Le premier réveil extrême de chaleur pour l'Europe a eu lieu en 2003, lorsqu'une longue onde de chaleur a également tué environ 70 000 personnes, principalement en France, en Espagne et en Italie.

Il est probable que les mesures préventives adoptées depuis lors ont sauvé des milliers de vies, mais il n'y a pas encore suffisamment de recherches complètes pour mesurer l'effet positif des avertissements de chaleur améliorés, refroidir les centres urbains congestionnés avec des zones vertes et des caractéristiques de l'eau, et l'ajout de la climatisation dans des régions qui ne l'ont pas traditionnellement utilisée.

Même des mesures simples, telles que l'ajustement de l'hôpital et du personnel d'ambulance en prévision de la chaleur prévue, peuvent aider, selon des recherches au Royaume-Uni

Pour le rapport publié mercredi, des chercheurs sur le climat et la santé publique dans les universités au Royaume-Uni et en Suisse ont analysé les données météorologiques historiques et les modèles climatiques pour montrer l'impact du réchauffement climatique sur les températures dans les villes étudiées. Les épidémiologistes de l'équipe ont utilisé des recherches publiées qui prédit des changements dans les décès liés aux changements de température dans ces villes.
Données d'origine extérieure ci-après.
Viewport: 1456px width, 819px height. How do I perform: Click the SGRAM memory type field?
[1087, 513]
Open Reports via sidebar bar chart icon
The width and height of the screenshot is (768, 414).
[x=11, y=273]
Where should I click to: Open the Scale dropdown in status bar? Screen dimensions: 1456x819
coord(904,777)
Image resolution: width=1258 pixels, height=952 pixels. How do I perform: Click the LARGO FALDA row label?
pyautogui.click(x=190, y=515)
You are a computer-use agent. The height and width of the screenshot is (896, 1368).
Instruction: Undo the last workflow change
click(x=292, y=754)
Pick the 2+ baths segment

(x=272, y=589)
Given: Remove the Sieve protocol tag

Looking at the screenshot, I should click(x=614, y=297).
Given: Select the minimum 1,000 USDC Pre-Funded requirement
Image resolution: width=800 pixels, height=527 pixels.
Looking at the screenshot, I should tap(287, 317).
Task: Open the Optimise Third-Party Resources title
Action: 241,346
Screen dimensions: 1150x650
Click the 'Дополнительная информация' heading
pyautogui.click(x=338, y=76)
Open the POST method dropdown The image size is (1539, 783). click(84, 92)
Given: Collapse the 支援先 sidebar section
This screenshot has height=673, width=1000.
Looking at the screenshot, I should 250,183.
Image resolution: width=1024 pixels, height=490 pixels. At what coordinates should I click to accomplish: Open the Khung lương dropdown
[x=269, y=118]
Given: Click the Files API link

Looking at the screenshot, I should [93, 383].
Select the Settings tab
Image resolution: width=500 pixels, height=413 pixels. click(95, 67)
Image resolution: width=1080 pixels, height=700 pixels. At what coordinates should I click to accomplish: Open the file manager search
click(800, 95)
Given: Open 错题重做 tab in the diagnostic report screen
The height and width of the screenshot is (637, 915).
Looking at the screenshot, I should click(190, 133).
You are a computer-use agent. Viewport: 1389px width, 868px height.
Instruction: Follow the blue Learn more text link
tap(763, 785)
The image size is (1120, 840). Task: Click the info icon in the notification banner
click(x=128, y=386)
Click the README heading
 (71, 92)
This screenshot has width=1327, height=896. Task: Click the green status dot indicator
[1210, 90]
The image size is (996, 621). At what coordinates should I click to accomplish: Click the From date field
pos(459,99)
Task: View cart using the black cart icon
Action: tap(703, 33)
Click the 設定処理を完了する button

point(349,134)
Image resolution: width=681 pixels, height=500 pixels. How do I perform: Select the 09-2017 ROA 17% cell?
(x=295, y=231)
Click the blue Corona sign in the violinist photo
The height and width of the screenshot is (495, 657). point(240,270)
En combinant les facteurs de risque de mortalité avec les changements de température quotidiens, ils ont pu calculer la triple augmentation des décès de chaleur causés par le réchauffement climatique.

Garyfallos Konstantinoudis, co-auteur et conférencier de l'Imperial College, Grantham Institute de l'Imperial College, a déclaré que les résultats comprennent un avertissement frappant pour d'autres régions plus cool et plus cool. Bien que le nombre absolu de décès soit plus élevé en Europe du Sud, presque tous les décès en Europe du Nord «sont un attribut du changement climatique induit par l'homme… parce que nous avons ce changement de ce qui est confortable en ce qui concerne la température à ce qui commence à tuer les gens», a-t-il déclaré.

La plupart des gens qui meurent dans une vague de chaleur ne sont pas enregistrés comme des décès de chaleur, a déclaré Courtney Howard, médecin et présidente de la salle d'urgence canadienne de la Global Climate and Health Alliance. «Ils sont enregistrés comme des choses comme les crises cardiaques ou les accidents vasculaires cérébraux, même si la chaleur était la déclencheur cachée.»

Howard, qui n'était pas impliqué dans le nouveau rapport, a déclaré que la santé publique n'avait pas été en mesure de suivre pleinement le rythme croissant des impacts sur le changement climatique.

«Nous cherchons à trouver de meilleures façons de connecter ces codes de diagnostic en médecine et en santé publique et en épidémiologie, mais c'est vraiment un travail en cours», a-t-elle déclaré. « Et vous pouvez imaginer que cela prendra dans une certaine mesure le recyclage de tout le monde en première ligne. »

Elle a déclaré que de nombreuses études de curriculum dans le monde montrent que la plupart des médecins et des étudiants en médecine n'ont pas appris les impacts sur la santé du réchauffement climatique. Cela doit changer rapidement, a-t-elle déclaré.

« Cependant, je veux vraiment souligner qu'il y a des limites à l'adaptation », a déclaré Howard. «Les experts ne croient pas que nous pouvons adapter adéquatement les systèmes de santé pour faire face aux températures auxquelles nous sommes actuellement confrontés. C'est pourquoi la réduction de l'utilisation de combustibles fossiles est l'une des interventions de santé publique les plus importantes de notre temps.»